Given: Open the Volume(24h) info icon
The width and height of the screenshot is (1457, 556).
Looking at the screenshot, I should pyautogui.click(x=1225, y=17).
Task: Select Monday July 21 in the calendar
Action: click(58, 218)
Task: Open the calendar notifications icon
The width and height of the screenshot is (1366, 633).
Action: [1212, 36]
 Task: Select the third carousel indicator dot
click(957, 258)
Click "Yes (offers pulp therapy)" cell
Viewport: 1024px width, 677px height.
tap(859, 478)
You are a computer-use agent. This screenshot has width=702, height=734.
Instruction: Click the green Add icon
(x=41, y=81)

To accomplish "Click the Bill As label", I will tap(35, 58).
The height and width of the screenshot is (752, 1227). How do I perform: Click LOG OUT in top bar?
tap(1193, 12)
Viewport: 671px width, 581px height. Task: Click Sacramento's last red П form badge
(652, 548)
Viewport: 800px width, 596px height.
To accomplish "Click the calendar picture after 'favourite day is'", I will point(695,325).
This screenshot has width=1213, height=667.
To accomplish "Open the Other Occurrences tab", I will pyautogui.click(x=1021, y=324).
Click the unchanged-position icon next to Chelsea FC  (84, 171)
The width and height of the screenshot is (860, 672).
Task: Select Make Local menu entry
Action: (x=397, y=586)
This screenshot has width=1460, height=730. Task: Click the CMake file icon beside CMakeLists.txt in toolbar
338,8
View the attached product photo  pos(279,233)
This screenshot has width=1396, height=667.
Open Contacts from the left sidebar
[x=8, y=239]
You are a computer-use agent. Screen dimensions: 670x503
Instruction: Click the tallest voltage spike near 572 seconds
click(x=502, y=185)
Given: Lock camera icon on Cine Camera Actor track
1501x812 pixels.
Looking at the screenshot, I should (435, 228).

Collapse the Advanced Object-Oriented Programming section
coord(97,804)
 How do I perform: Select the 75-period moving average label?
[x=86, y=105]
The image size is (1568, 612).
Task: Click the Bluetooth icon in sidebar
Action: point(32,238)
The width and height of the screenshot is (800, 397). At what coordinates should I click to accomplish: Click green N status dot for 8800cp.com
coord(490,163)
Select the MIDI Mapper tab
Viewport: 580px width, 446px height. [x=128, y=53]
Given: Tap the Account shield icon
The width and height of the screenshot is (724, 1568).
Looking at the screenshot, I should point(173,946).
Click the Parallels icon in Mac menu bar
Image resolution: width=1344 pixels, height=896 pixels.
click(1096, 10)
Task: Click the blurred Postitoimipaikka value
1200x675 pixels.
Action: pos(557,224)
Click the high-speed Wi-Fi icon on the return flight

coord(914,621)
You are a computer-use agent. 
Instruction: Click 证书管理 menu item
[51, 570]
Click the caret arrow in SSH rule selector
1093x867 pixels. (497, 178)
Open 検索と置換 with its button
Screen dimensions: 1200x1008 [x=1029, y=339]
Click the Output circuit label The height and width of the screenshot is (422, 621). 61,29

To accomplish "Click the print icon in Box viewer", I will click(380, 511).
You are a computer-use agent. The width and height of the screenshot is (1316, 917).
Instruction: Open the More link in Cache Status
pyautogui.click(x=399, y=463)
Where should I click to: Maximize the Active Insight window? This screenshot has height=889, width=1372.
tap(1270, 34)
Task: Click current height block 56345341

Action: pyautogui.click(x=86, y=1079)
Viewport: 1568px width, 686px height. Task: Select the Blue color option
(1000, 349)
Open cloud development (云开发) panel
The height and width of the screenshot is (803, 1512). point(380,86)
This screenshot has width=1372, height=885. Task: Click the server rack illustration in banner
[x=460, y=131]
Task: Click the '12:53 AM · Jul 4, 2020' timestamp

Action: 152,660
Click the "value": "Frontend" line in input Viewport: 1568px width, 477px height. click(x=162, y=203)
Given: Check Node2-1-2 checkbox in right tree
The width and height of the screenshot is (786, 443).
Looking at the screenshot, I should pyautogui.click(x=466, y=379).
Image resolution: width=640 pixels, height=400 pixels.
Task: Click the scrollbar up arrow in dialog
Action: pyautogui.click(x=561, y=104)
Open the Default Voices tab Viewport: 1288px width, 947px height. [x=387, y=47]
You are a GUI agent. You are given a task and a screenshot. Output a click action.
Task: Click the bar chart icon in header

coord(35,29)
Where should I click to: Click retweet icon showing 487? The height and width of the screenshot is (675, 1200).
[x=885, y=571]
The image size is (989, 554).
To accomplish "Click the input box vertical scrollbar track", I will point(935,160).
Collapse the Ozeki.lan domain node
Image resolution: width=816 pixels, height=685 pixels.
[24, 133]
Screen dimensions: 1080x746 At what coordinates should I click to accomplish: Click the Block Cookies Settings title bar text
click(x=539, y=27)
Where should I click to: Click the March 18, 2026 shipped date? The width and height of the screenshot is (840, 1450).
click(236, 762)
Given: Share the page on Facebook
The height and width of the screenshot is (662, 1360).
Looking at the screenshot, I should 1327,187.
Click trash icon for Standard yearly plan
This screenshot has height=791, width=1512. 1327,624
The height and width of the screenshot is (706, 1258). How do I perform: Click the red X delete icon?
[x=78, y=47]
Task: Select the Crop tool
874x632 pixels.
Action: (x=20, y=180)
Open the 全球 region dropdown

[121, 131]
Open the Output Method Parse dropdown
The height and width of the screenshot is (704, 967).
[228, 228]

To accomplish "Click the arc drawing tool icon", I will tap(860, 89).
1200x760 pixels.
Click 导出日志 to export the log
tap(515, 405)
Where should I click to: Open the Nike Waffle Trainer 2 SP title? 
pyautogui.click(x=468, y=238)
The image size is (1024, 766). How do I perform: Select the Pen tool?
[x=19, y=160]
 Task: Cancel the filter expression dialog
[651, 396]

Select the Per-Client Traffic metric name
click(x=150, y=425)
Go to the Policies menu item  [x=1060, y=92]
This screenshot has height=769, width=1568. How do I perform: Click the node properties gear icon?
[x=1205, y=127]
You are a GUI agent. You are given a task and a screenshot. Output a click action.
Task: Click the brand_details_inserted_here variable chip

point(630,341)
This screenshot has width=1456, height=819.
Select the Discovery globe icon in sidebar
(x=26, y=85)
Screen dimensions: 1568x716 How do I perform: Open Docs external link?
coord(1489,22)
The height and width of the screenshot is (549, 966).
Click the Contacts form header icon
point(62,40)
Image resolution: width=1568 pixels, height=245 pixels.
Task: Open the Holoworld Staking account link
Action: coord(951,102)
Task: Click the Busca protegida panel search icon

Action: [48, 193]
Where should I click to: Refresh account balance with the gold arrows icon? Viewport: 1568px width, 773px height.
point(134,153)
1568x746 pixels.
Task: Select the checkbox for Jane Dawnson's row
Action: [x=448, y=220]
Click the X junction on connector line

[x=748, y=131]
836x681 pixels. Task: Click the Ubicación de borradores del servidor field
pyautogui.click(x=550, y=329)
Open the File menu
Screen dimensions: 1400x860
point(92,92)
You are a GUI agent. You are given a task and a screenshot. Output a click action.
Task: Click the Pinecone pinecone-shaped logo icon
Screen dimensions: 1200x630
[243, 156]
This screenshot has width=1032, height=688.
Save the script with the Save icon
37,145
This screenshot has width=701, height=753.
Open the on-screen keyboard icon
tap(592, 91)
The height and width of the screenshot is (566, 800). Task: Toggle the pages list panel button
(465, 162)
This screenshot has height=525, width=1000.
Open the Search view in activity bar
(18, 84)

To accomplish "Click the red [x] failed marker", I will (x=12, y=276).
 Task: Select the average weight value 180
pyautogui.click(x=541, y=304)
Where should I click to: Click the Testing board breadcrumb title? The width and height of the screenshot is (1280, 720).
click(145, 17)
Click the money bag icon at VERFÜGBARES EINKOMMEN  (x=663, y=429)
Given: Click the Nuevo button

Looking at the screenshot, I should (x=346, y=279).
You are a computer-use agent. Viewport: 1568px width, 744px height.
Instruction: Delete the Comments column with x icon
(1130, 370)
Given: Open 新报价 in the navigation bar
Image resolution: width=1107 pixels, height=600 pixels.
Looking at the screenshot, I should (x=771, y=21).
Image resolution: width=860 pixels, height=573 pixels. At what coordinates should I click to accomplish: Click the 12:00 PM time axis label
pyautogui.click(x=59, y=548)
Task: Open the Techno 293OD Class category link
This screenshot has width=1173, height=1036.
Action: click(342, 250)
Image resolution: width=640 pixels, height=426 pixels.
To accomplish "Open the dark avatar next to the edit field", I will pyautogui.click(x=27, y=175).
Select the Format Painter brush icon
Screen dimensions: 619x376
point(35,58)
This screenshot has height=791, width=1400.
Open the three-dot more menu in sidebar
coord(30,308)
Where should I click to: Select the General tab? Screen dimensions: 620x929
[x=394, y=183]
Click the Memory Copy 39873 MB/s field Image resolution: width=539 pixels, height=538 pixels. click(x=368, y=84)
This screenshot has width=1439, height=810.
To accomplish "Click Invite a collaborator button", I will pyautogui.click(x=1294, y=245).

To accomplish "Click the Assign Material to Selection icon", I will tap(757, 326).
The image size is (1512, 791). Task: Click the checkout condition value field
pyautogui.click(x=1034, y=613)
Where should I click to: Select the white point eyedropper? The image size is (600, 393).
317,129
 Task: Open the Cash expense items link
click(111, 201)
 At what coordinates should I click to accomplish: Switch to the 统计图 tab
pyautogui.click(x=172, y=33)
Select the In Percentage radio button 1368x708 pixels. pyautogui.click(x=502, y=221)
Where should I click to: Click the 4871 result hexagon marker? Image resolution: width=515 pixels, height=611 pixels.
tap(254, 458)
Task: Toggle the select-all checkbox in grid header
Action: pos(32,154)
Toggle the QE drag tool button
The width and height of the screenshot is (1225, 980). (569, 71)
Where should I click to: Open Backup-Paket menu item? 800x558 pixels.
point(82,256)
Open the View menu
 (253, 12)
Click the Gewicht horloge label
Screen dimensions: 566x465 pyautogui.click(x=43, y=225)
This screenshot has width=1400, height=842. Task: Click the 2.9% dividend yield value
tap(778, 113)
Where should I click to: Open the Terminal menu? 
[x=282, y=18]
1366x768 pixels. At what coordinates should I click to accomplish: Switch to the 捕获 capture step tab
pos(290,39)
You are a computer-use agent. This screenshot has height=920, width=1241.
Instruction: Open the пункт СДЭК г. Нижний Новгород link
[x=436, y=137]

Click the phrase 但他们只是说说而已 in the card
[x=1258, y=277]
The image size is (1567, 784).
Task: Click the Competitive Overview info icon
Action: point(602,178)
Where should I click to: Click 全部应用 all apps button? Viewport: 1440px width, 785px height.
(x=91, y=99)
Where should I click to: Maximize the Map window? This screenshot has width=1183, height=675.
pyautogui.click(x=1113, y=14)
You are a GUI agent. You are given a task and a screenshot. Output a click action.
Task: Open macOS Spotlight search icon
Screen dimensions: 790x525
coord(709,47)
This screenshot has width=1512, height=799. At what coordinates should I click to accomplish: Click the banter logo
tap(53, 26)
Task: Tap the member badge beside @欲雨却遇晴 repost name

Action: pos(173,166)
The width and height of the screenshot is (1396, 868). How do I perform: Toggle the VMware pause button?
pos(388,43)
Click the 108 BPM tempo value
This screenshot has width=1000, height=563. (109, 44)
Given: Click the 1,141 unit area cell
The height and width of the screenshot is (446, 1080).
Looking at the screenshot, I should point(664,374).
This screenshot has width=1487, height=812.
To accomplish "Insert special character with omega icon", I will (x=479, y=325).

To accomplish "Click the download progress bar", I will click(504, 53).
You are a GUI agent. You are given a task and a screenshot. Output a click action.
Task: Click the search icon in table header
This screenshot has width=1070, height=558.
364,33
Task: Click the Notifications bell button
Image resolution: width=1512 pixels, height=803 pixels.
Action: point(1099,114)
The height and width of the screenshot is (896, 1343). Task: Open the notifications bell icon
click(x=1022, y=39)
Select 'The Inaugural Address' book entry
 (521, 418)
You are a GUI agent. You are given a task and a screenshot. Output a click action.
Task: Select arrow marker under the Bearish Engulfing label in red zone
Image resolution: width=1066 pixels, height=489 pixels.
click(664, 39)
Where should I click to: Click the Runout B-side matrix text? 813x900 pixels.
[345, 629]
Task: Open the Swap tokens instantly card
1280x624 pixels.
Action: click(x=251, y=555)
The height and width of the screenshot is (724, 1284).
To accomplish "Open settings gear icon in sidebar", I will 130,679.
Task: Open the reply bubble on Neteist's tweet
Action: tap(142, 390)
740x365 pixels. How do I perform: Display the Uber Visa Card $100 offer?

• Task
Rewrite the lines of the records from the line containing "Where should I click to: Click the March" through the line containing "[x=78, y=47]", replacing "trash icon" with "bin icon" and leaving everything else unchanged.

• Answer to this problem
Where should I click to: Click the March 18, 2026 shipped date? The width and height of the screenshot is (840, 1450).
click(236, 762)
Given: Share the page on Facebook
The height and width of the screenshot is (662, 1360).
Looking at the screenshot, I should 1327,187.
Click bin icon for Standard yearly plan
This screenshot has height=791, width=1512. 1327,624
The height and width of the screenshot is (706, 1258). How do I perform: Click the red X delete icon?
[x=78, y=47]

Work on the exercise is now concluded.